TL;DR; Rails has demonstrated that YAML is an unsafe serialization format, at least in some environments such a Ruby. That's odd because it was one of the richest available serialization formats (sic), allowing to pass type-rich (say) and structured data between distributed software modules. Much richer than URL-encoded and XML at least. In 2013, JSON will remain the only decent alternative, ... that does not support times and dates, though.
The Ruby on Rails community just wakes up from a security nightmare. Two security issues have been discovered recently, namely CVE-2013-0155 and CVE-2013-0156. They are considered critical because they "allow attackers to bypass authentication systems, inject arbitrary SQL, inject and execute arbitrary code, or perform a DoS attack on a Rails application".
Many web pages already describe the security holes, how to exploit them, how Rails has been fixed, etc. Some outsiders laugh at Rails on twitter or simply congratulate themselves from having chosen another framework or programming language.
However, everybody seems silent about the real security issue hidden behind CVE-2013-0156 in particular. In my opinion, it has nothing to do with Rails and probably not with Ruby either. For instance, I would not be surprised to hear that some Sinatra application are affected by a similar security issue. Why?
The real security issue
In short, the root cause of this security hole is as simple as this:
Parsing an untrusted/tainted YAML source (in Ruby, with Psych) is unsafe.
That's all, ... but the parenthesis maybe.

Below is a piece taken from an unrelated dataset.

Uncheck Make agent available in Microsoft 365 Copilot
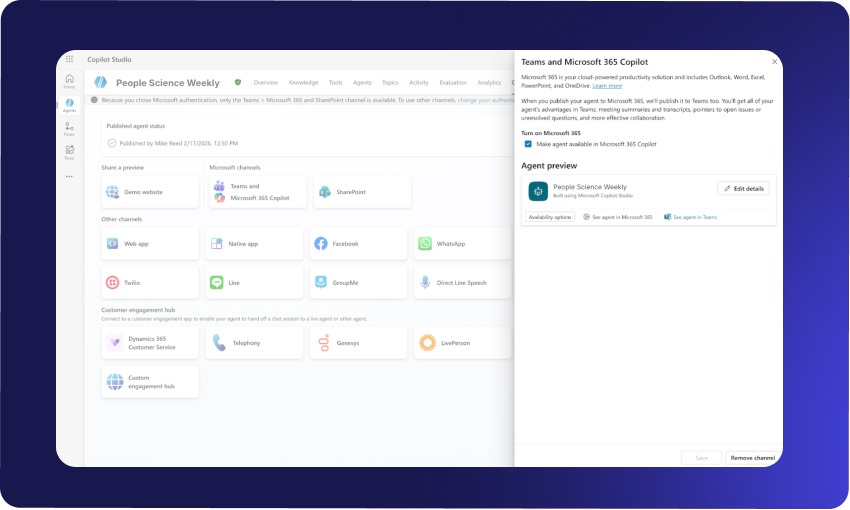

I don't know whether the same is true using Syck (an older Ruby YAML parser) instead of Psych. I don't know whether other programming languages are affected by something similar. It seems to me that it might be the case, but I'm not sure. I will therefore keep a (in Ruby, with Psych) assumption in this post to avoid over-generalizing and let you investigate further for other situations.
Rails is not a precondition
First, observe that Rails is not a precondition of the security issue as described. Parsing an untrusted/tainted YAML source in Ruby with Psych is unsafe. No Rails. Really?
source = "--- !ruby/hash:AVulnerableClass {hello: 'world'}"
YAML.parse(source)
The YAML source above is perfectly valid. When parsed by Psych, it will execute something similar to the following code:
data = AVulnerableClass.new # not exactly, but almost
data['hello'] = 'world'
In other words, a malicious user of any Ruby application that parses YAML (with Psych) from her input may easily:
- instantiate any ruby class available to the application
- try to exploit a
[]=(name, value)
instance method on such class, especially one that does something dangerous with thevalue
parameter such as evaluating code or executing a system command.
So what?
Rails fixes the issue in a quick and dirty way: now it prevents controller parameters from being passed as YAML. Such fix certainly makes sense, especially when you know that the real issue occurs when those parameter values are specified as a YAML datatype embbedded in an XML request (Rails controllers do not allow YAML input directly). YAML is not a datatype, it is a serialization format. The fix at least removes a strong confusion between data types and physical representation of their values, in addition to fixing the security problem of course.
The whole story does not end here. Why on earth do Rails controllers accept URL-encoded, JSON and XML serialization formats for parameters, but no YAML? Probably because no developer has ever asked for such support? Maybe because the security issue was already known? Because most clients of rails controllers are written in HTML/javascript and using YAML is such context is not idiomatic.
Would it make sense for Rails controllers to accept YAML-encoded parameters? Of course it does. URL-encoded, XML, and JSON are data serialization formats, YAML also. Abstracting a bit, the invocation of a Rails controller is nothing but a remote procedure invocation between the front-end and the backend of a web application, between a client and a server (in a client-server architecture), more generally between two distributed modules in your software. The choice of a serialization format is an implementation detail. You take the one that naturally fits. Imagine a client for which YAML naturally fits and you'll ask rails controllers to take YAML as input.
Now, forget about Rails and think about any distributed software for which one module naturally takes structured data as input. What if YAML is natural choice for its clients, because the end-user is involved for instance. Will you choose it?
No, because YAML parsing is unsafe.
Conclusion
The conclusion of not using YAML is a pitty, in many respects. As a though provoking conclusion, let me simply state that in 2013, passing structured data between distributed software modules remains a complete nightmare. Available choices are:
- URL-encoded parameters have implicit datatypes by nature (all strings) and do not provide ways to capture structured data (key-value pairs only),
- XML is verbous, has implicit datatypes and accidental structures (nodes and attributes, but no arrays, no lists, no maps),
- JSON has a few datatypes (string, integer, Boolean, but no time, no date, no url, no color, etc.) and a few good structures (arrays and dictionnaries),
- YAML has even richer datatypes (string, integer, Boolean, time, date) and good structures (arrays and dictionnaries), but is not safe (in Ruby)
Why not simply having a serialization format with rich datatypes (including safe user-defined ones) and rich structures?